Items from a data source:
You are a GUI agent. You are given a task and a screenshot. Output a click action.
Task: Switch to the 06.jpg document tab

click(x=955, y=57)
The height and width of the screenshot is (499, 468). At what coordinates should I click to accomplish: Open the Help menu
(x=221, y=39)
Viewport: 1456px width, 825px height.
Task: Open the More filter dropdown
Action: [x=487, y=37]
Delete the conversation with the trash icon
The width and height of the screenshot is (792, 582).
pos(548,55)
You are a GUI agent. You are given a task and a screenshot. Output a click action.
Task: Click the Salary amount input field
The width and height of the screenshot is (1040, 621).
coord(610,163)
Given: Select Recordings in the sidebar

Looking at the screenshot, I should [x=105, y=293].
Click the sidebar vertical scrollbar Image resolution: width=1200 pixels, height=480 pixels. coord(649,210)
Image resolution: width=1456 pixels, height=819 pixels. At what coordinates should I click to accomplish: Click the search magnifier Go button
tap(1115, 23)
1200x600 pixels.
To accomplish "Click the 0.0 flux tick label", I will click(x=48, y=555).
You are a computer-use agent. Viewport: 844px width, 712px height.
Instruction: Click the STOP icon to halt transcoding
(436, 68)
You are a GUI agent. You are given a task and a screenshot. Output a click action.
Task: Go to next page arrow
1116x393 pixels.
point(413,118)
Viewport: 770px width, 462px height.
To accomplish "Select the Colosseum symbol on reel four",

Assignment –
Return all of the entries exactly as written.

Response –
You are a GUI agent. You are given a task and a screenshot. Output a click action.
Task: Switch to the 06.jpg document tab

click(x=955, y=57)
The height and width of the screenshot is (499, 468). At what coordinates should I click to accomplish: Open the Help menu
(x=221, y=39)
Viewport: 1456px width, 825px height.
Task: Open the More filter dropdown
Action: [x=487, y=37]
Delete the conversation with the trash icon
The width and height of the screenshot is (792, 582).
pos(548,55)
You are a GUI agent. You are given a task and a screenshot. Output a click action.
Task: Click the Salary amount input field
The width and height of the screenshot is (1040, 621).
coord(610,163)
Given: Select Recordings in the sidebar

Looking at the screenshot, I should [x=105, y=293].
Click the sidebar vertical scrollbar Image resolution: width=1200 pixels, height=480 pixels. coord(649,210)
Image resolution: width=1456 pixels, height=819 pixels. At what coordinates should I click to accomplish: Click the search magnifier Go button
tap(1115, 23)
1200x600 pixels.
To accomplish "Click the 0.0 flux tick label", I will click(x=48, y=555).
You are a computer-use agent. Viewport: 844px width, 712px height.
Instruction: Click the STOP icon to halt transcoding
(436, 68)
You are a GUI agent. You are given a task and a screenshot. Output a click action.
Task: Go to next page arrow
1116x393 pixels.
point(413,118)
Viewport: 770px width, 462px height.
To accomplish "Select the Colosseum symbol on reel four",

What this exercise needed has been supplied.